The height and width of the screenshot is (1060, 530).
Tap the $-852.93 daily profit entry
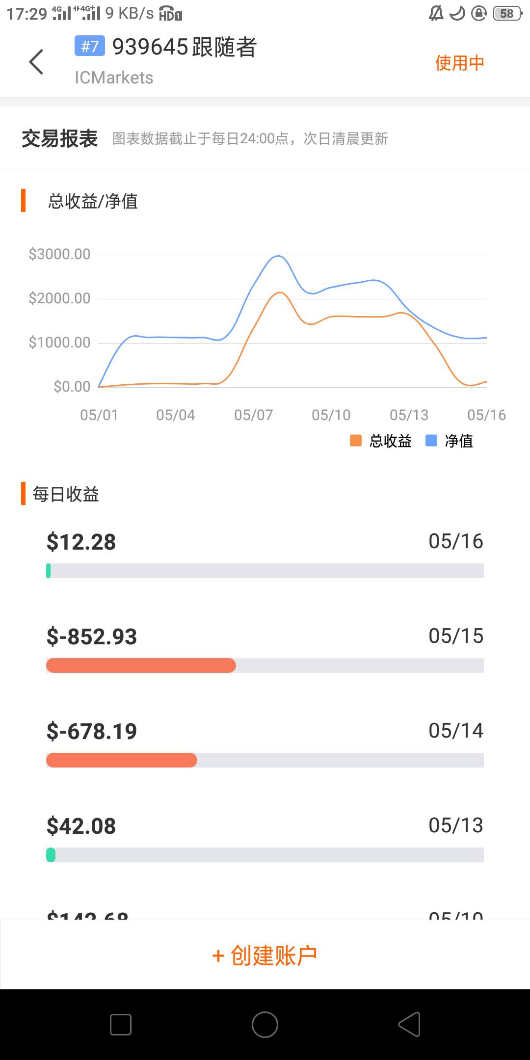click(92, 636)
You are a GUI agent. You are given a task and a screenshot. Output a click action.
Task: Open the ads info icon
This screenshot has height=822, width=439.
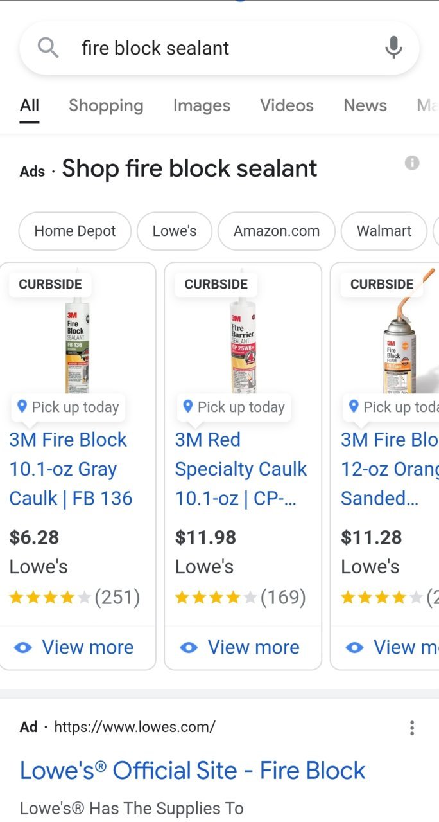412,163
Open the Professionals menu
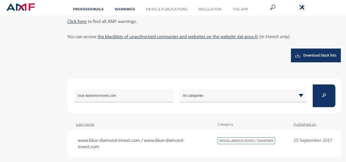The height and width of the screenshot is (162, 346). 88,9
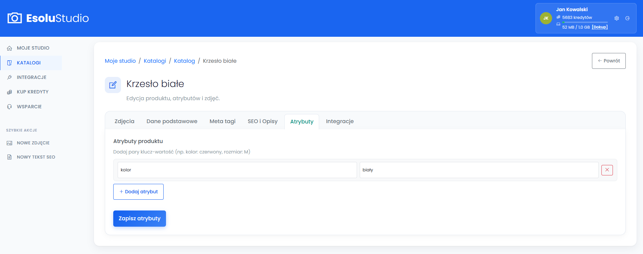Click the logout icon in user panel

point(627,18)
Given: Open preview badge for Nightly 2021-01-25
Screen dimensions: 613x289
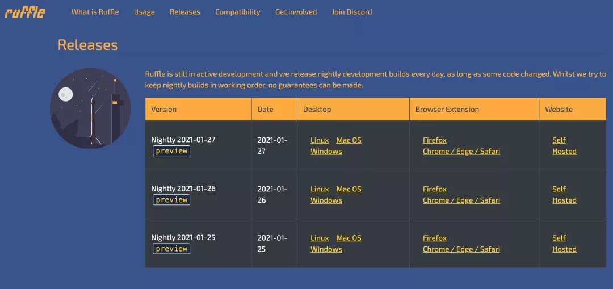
========================================================================
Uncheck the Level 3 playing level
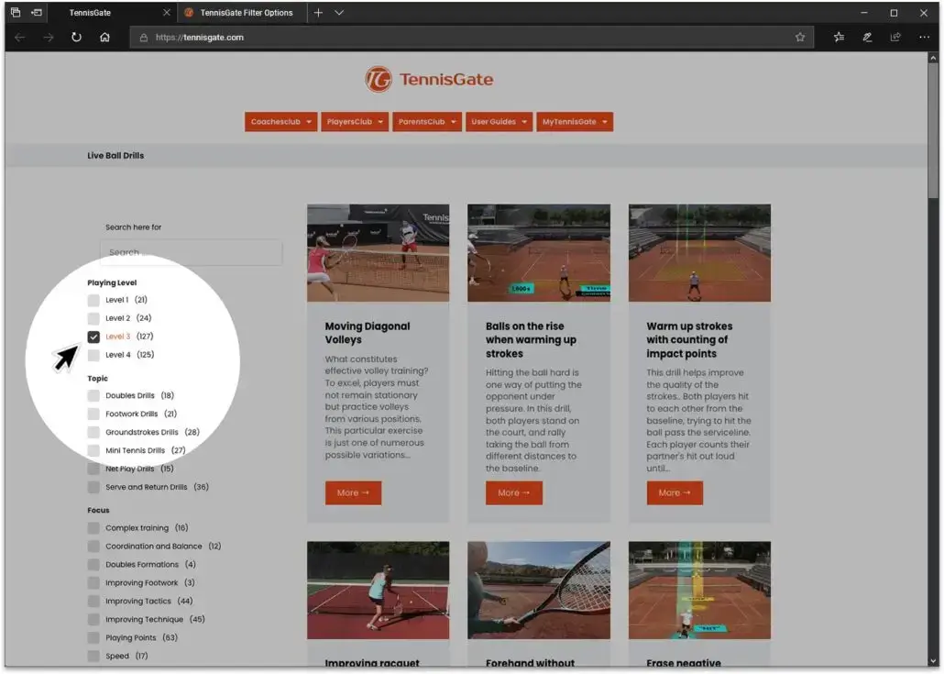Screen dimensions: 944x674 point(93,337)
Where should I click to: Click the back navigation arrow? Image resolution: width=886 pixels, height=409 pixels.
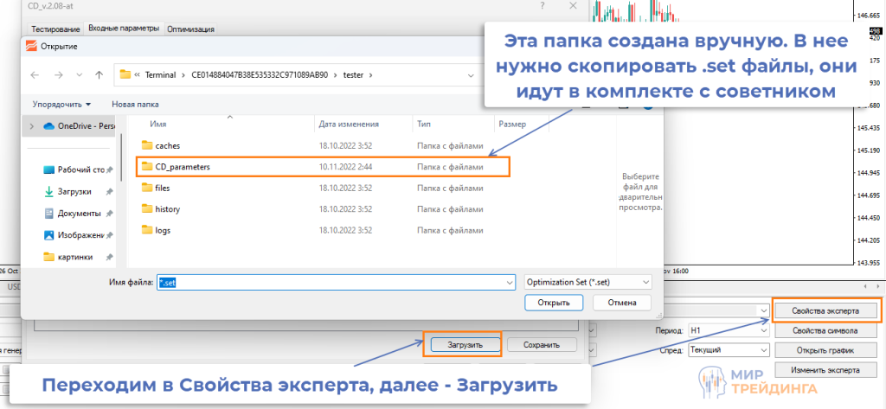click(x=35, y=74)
========================================================================
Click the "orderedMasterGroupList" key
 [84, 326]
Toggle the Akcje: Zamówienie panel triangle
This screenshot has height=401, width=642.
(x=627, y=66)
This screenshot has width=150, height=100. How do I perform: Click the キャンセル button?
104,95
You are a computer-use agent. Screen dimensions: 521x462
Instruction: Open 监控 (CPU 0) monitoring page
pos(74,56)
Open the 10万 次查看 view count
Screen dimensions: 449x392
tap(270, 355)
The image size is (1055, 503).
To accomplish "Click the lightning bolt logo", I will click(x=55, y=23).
========================================================================
● **What is expected**: Search the data above for the string "agent" and copy each line that has it.

● **Reply**:
You are a GUI agent. You are given a task and a screenshot. Output a click action.
You are a computer-use agent. Screen dimensions: 521x462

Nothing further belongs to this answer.